Transformation of Functions Day 1
Lesson 14 of 18
Objective: SWBAT determine a connection between the structure of a functions equation and the appearance of the graph of the function.
This opening allows students to connect the topic of transformation of functions to a concept that they have already learned in previous grades. Once you project transformations_open1, have students do a Quick Write regarding what happened to move from the first image to the second image. Tell them to be as specific as possible when describing what happened. Once students have a minute to jot down their thoughts have them turn-and-talk to describe the transformation and give a rationale for their description (MP3).
At this point I have a couple of students share out how they knew that the triangle was shifted 7 units to the right. Most students will say that they tracked one of the points (either a, b, or c) to find out how much it moved. Really focus on this idea because when the students investigate the movement of parabolas they will also be focusing on one point, the vertex of the parabola.
In the transformations_launch presentation, students will first see a slide which structures the process of describing linear transformations of functions. In the subsequent slides, students are given an original parabola (in blue) and asked to describe the transformation to the new parabola in red.
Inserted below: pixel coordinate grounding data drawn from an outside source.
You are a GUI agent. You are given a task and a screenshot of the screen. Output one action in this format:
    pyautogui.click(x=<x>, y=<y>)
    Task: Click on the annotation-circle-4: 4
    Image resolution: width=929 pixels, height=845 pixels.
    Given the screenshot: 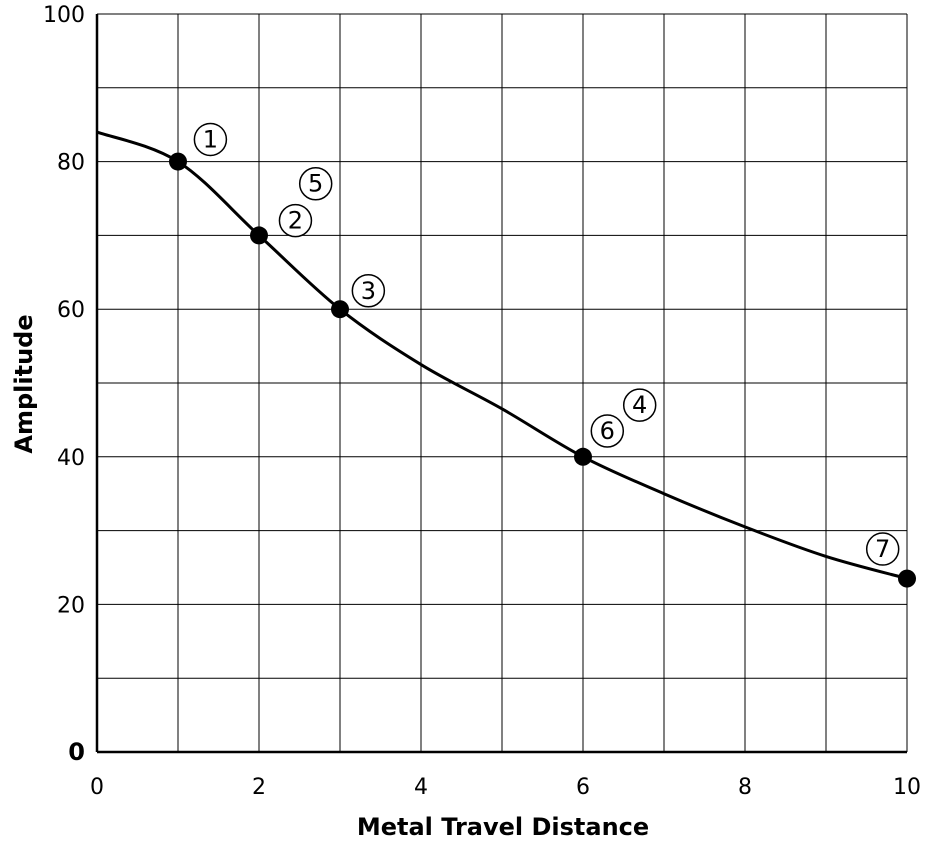 What is the action you would take?
    pyautogui.click(x=640, y=405)
    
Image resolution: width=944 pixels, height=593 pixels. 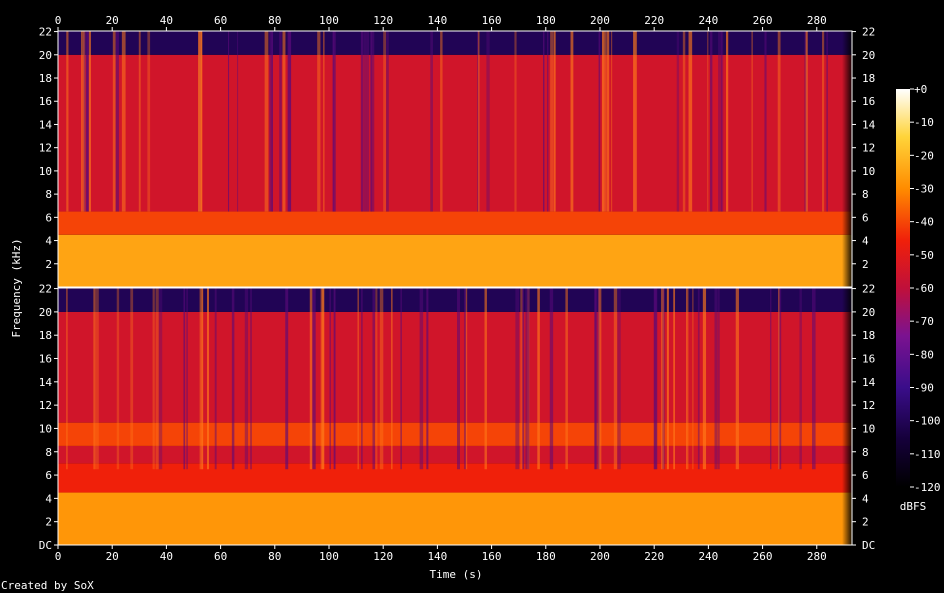 I want to click on channel-1-y-tick-label: 20, so click(x=46, y=56).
I have students do a Think-Pair-Share as they look at the first transformation. As students share with their partners, I listen for those who are discussing how far the vertex moved. This tells me that they are using the important idea of following one point on the graph
Note: Unless students have studied parabolas they may not use the word vertex. Many students say "bottom point". You can introduce the term during the share out so that students can use it in their explanations during the investigation
We go through the second transformation a little more quickly as students will now be catching on to the idea. Point out to students that the parabola is not getting more narrow (many students will think this). Show them that if you shifted the red parabola back down it would match up with the blue parabola.
The transformations_investigation walks students through transformations of a parabola in all four directions on the coordinate plane. Let students work through the investigation with a partner using a calculator to graph each function.
Note: I had students use a TI-84 graphing calculator. Each student graphed y=x^2 in the y1 line and I had them bold this function. This can be done by keying over to the far left of the equation and then hitting enter one time. Here is a link to perform this function if you are not sure how.
Ensure that students are describing both the direction and number of units for each transformation. Students should notice relatively quickly that the constant that is being added either inside or outside of the parenthesis will be the amount of movement. The next challenge is to determine a pattern for making the graph move up, down, left and right. Students will need to look at the structure of each equation to make these generalizations (MP7).
For the closing activity students should write down all five functions on a half-sheet. Once they write down all five functions, put up the next slide and have the students match each function with the appropriate graph. After they match the graphs I also have the students write what the transformation was for each function (example: the graph shifted 8 units to the left). I want to continue to have them describe the transformation to deepen the connection between the structure of the equation and the resulting transformation.